EXERCISE REQUIREMENTS. Range to copy from the entries below: the line containing "You are a GUI" through the line containing "The image size is (1024, 446).", inclusive. Retype only those lines, exactly, without any images.

DATA RECORDS.
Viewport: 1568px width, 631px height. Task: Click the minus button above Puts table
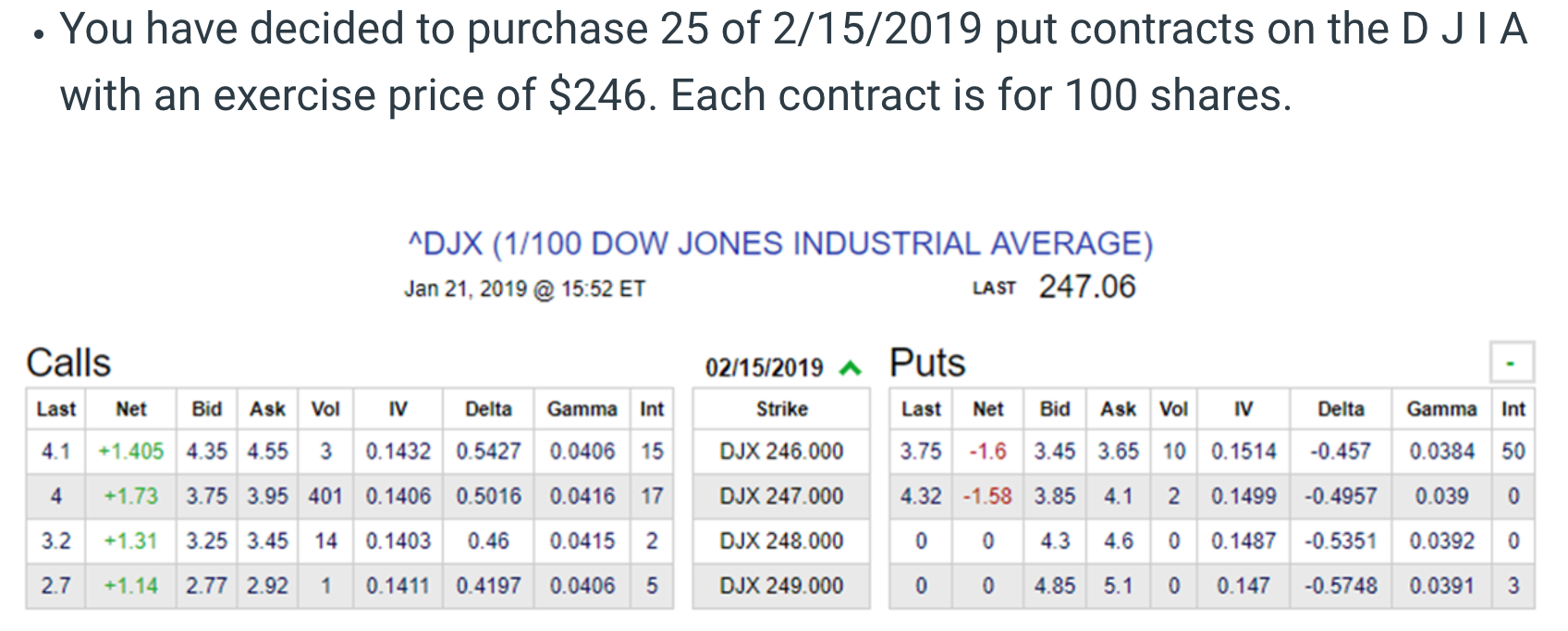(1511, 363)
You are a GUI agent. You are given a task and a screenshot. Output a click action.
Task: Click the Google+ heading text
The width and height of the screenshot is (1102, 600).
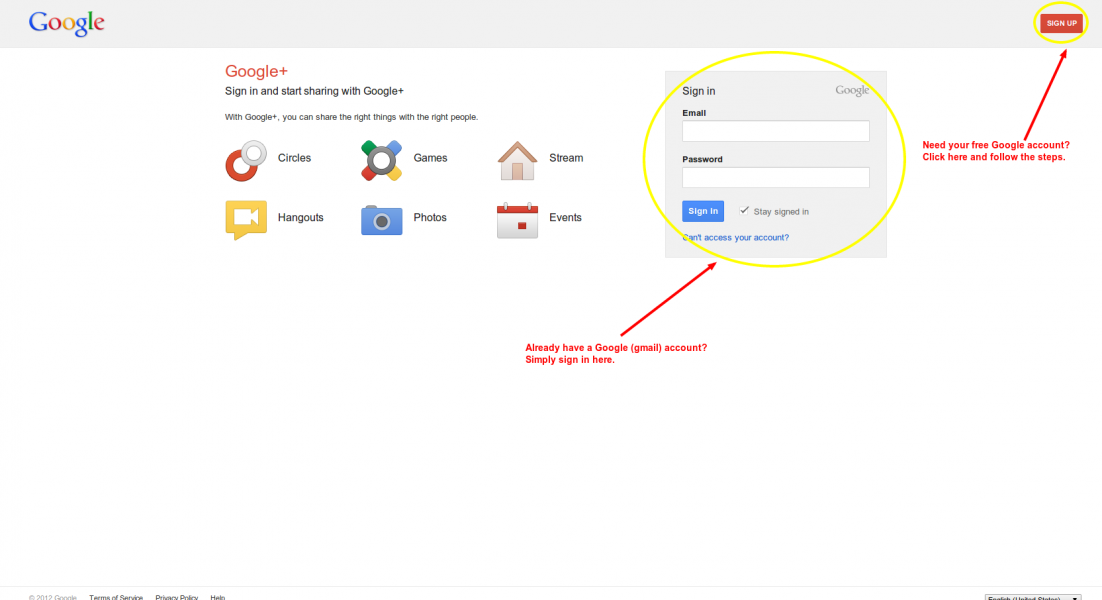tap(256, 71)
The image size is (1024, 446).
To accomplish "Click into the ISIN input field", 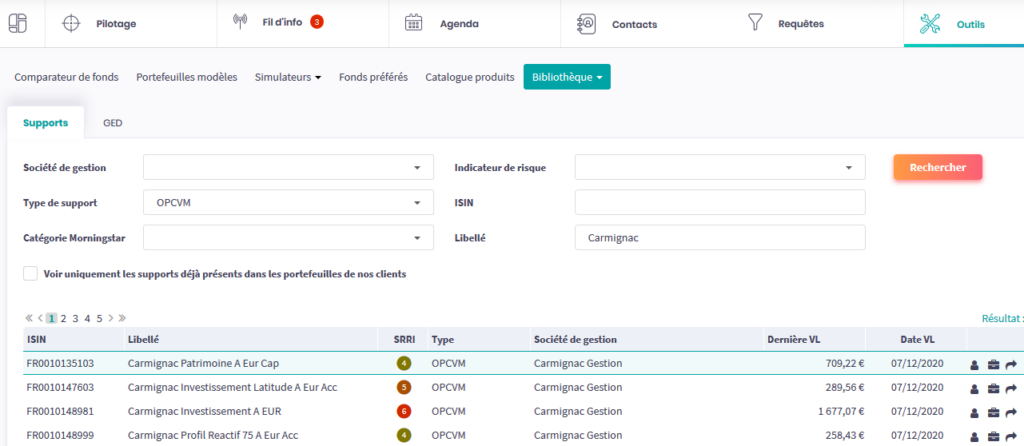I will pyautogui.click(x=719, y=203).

RESULT OF THIS TASK.
You are a GUI agent. You are given a task and a screenshot. Output a click action.
Task: Click the Google+ heading text
The width and height of the screenshot is (1102, 600).
tap(256, 71)
The image size is (1024, 446).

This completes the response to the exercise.